Responsible Minerals and Supplier Audits
A parallel effort ensures that raw materials in Xerox products are sourced ethically. During 2024, the company expanded its due-diligence program to 132 suppliers—collectively accounting for about 80 percent of Xerox’s spending—and secured a 90.5 percent response rate to its sustainability questionnaires. Twelve suppliers completed third-party Responsible Business Alliance (RBA) Validated Assessment Program audits, with 78 percent achieving Silver or Platinum scores and none flagged for major child-labor violations. These audit results pave the way for Xerox’s plan to roll out the Extended Minerals Reporting Template by 2026, a data standard that will track high-risk minerals such as cobalt through the supply chain.

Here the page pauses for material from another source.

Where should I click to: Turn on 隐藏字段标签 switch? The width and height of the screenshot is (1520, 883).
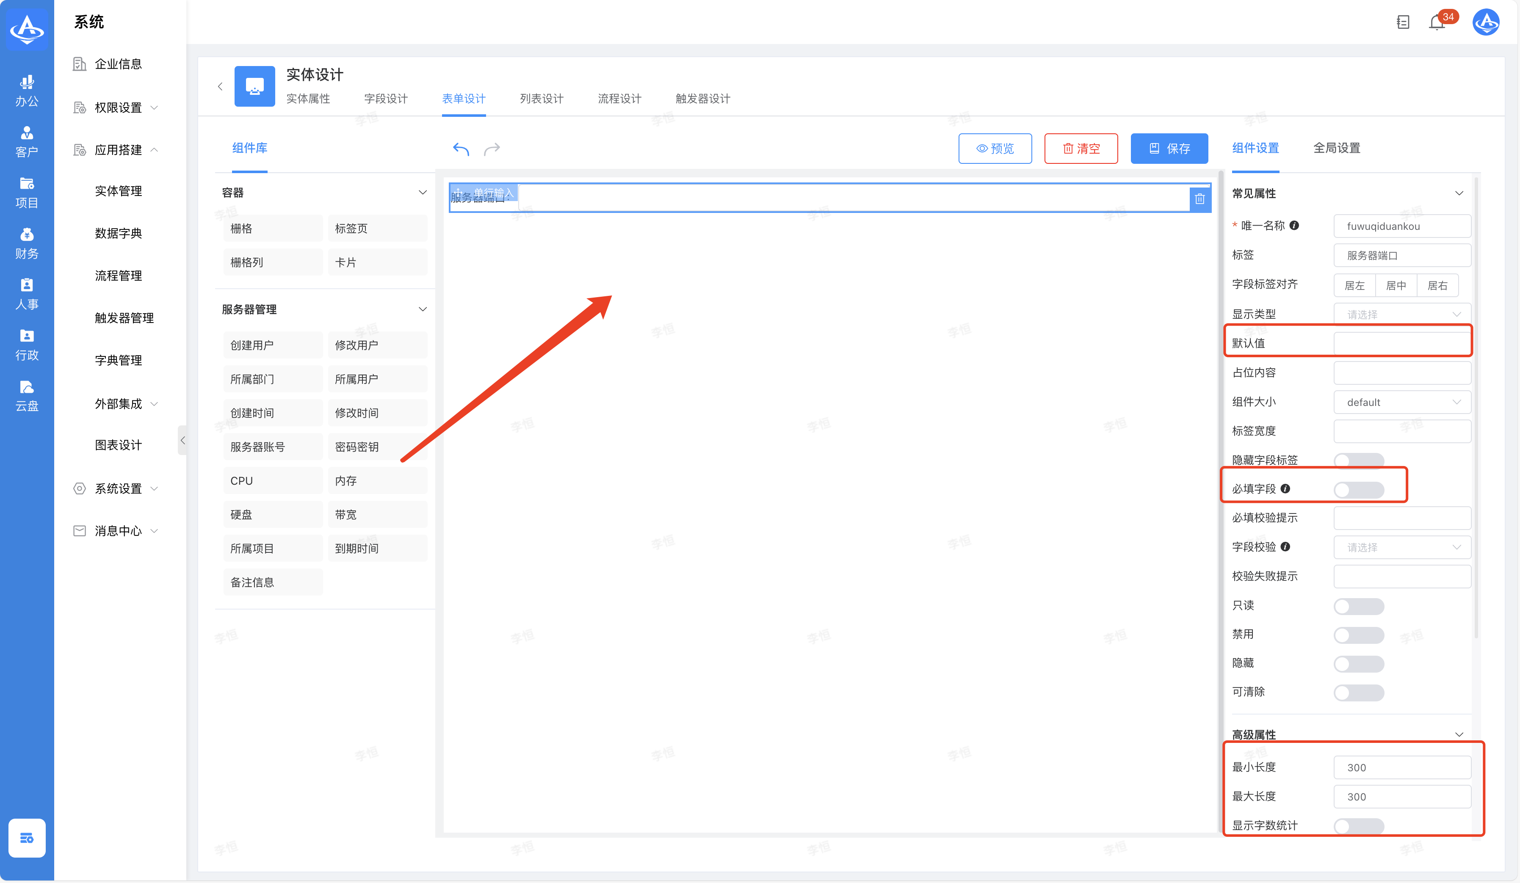(x=1358, y=460)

Supplier Connection and Sustainability Manager Alissa Weathers sees the work as both an economic and moral imperative: “Supportive procurement relationships generate mutual business benefits,” she says in the report. Audit feedback helps suppliers benchmark performance and often unlocks cost savings through energy or waste reductions.
Peer Recognition and External Benchmarks
Xerox’s progress has garnered external recognition. Sustainability Magazine ranked the firm 59th among the world’s 250 most sustainable companies in 2025, citing both climate performance and supply-chain transparency. The company’s alignment with the 1.5°C trajectory and its zero-landfill commitments were noted as differentiators in an industry under pressure to curb electronic waste.
Industry Context and Implications
Even with impressive gains, Xerox’s net-zero journey runs through challenges facing many manufacturing-oriented technology firms. Scope 3 emissions—responsible for the vast bulk of any electronics company’s carbon footprint—fell less than 10 percent last year, underscoring how difficult it is to influence upstream suppliers and downstream product use. The move to adopt the Extended Minerals Reporting Template signals that Xerox recognizes governance gaps in mining and processing of battery and circuitry metals could expose the firm to reputational and regulatory risks.
Xerox’s decision to set 2040, rather than the more common 2050, as its net-zero deadline sends a market signal that speed matters. Analysts will likely focus on whether the company can accelerate Scope 3 cuts to match its robust Scope 1 and 2 trajectory. The pending 2030 target creates a short-term forcing function: missing it could erode stakeholder confidence in the 2040 pledge.
For the broader office-technology sector, Xerox’s data points establish a competitive benchmark. Peers that lack Science Based Targets initiative validation or clear end-of-life product plans may face shareholder pressure as procurement teams elevate climate credentials in tender criteria. Conversely, if Xerox’s circular-economy model scales profitably, it could demonstrate a replicable path for aligning sustainability and margin.
The 2025 CSR report delivers verifiable carbon arithmetic, supplier performance data, and measurable deadlines. Whether Xerox hits every mark remains an open question, but the firm has provided the metrics by which investors, employees, and customers can judge progress year by year.